Поначалу Зейтуни зарабатывал на жизнь мелким воровством и примитивными чудесами, которые помнил со времен своего хасидского ученичества. Он продавал латунные амулеты бесплодным женщинам, лечил оспу с помощью гематрии, зажигал кучи сырых поленьев силой хитрых заклинаний и вызывал местный дождь произнесением Тайного Имени. Эти деяния вызывали восторг во многих местах Страны, но у нас в Долине жалкие чудеса Зейтуни вызвали лишь раздражение и жалость. "Достаточно мы насмотрелись этих бредней в хасидских дворах на Украине", - провозгласил Элиезер Либерзон, и все отцы-основатели согласно покачали головами.

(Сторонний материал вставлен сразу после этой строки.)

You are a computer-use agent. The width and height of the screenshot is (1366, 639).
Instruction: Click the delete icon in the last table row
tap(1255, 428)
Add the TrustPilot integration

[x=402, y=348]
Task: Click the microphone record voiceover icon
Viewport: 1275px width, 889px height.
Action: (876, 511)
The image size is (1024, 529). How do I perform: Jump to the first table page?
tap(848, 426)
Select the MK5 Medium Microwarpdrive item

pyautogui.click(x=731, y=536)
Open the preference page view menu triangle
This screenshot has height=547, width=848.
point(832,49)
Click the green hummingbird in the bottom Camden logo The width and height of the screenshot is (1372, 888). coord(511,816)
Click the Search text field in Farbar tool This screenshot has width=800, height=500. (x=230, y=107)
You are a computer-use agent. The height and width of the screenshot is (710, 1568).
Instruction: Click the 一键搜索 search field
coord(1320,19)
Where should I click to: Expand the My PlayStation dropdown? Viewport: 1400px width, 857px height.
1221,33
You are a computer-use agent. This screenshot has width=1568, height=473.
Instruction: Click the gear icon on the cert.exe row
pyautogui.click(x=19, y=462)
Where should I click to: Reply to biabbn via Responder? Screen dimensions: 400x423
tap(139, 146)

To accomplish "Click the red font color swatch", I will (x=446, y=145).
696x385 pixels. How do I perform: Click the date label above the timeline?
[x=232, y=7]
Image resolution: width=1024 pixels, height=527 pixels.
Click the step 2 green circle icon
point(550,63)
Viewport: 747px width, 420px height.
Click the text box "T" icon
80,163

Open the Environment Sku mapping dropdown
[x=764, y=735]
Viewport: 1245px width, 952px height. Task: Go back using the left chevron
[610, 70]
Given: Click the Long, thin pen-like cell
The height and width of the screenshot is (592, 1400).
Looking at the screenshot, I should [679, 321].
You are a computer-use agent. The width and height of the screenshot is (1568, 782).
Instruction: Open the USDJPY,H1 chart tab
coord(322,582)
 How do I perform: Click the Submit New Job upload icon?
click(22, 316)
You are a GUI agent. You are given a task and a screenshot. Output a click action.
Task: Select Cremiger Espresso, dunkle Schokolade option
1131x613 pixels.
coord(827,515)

Во время своего предыдущего появления, в первый год после основания деревни, Зейтуни удостоился лишь самых скромных аплодисментов. По окончании представления к нему подошел веселый молодой парень по имени Циркин-Мандолина, род которого со стороны матери восходил к известной семье адморов, а со стороны отца - к большевистской верхушке, поднял мотыгу и вонзил ее в землю. Чем дальше углублялась мотыга, тем сильнее стонала земля, а когда ее острие коснулось загнанного под землю болота, прямо из-под ног Зейтуни вырвались острые края камышовых листьев в окружении страшной тучи комаров, и рассекли его нежную кожу. Из грязи выползали мускулистые пиявки, вцепляясь в его тощие икры, а бледные черви пытались стащить его к себе в глубины. Он стоял и выкрикивал все известные ему молитвы, пока наконец Рылов не заставил его пропеть нашу любимую песенку: "Я друг лягушки", а потом бросил ему конец своего бича и вытащил из ямы.
"Чародейство и фокусы - постыдное занятие, - заключил Пинес. - Нынче здесь, завтра там. Обман, бродяжничество и непроизводительный труд".
Всю ту неделю Эфраим провел на холме возле свежих могил моих родителей и был так тих, что даже Фейга, Эстер, Биньямин и другие мертвецы не почувствовали его присутствия. Жан Вальжан мирно щипал сочную траву меж могилами и сгребал своим большим языком лежавшие на памятниках цветы. Но Эфраим не укорял его. Сам он пил из кладбищенской поливалки, ел плоды большой ююбы, которая росла на соседнем холме, и жарил куропаток, которые так и не узнали, кто схватил их - дикая кошка, хорек или ястреб. По ночам он смотрел, как старый сыч, стоящий на кладбищенской ограде, кланяется ему, непрерывно падая ниц, и смотрит на него блюдечками своих сияющих глаз.
На седьмой день, когда мой дядя встал, чтобы идти домой, из тени эвкалиптовой рощи вышел караван Зейтуни, медленно пересек давний след британских зениток и остановился подле источника. Спустя недолгое время маленький огонь заплясал под железными горшками, и приятный запах похлебки и жаркого поднялся тонким дымком, который неторопливо поплыл в сторону Эфраима и вполз в его разорванные ноздри.